> **EXERCISE REQUIREMENTS**:
From the first line of the data through the line containing "Task: Click the Trim button", return each line exactly.

> **RECORDS SUPPLIED**:
════

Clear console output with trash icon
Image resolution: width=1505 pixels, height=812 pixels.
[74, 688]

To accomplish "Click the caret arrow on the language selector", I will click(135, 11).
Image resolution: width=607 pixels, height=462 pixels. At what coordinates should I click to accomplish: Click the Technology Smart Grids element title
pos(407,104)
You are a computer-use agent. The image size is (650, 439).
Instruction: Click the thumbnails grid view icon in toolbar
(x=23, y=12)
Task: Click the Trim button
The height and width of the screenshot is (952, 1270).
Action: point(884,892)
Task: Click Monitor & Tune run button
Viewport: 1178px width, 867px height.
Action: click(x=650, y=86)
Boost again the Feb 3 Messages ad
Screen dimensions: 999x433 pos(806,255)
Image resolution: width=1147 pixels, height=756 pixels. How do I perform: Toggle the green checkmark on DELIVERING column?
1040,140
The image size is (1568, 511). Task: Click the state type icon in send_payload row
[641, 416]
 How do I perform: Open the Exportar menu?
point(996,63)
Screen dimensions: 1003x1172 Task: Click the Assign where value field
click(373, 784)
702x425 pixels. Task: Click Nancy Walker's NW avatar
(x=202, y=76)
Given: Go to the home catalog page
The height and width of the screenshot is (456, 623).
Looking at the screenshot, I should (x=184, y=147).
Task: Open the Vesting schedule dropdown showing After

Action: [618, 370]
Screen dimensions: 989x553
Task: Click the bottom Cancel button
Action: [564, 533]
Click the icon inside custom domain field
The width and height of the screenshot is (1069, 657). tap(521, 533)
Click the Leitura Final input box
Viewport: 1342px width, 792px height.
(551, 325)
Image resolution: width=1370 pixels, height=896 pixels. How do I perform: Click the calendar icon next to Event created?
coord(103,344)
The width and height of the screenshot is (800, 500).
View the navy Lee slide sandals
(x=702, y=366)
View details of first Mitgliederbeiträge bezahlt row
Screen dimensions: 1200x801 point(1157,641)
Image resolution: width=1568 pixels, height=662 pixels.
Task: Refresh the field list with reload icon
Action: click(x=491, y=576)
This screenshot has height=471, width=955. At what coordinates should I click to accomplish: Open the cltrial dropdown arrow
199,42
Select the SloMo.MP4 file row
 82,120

════

> **RESPONSE BOX**:
Clear console output with trash icon
Image resolution: width=1505 pixels, height=812 pixels.
[74, 688]

To accomplish "Click the caret arrow on the language selector", I will click(135, 11).
Image resolution: width=607 pixels, height=462 pixels. At what coordinates should I click to accomplish: Click the Technology Smart Grids element title
pos(407,104)
You are a computer-use agent. The image size is (650, 439).
Instruction: Click the thumbnails grid view icon in toolbar
(x=23, y=12)
Task: Click the Trim button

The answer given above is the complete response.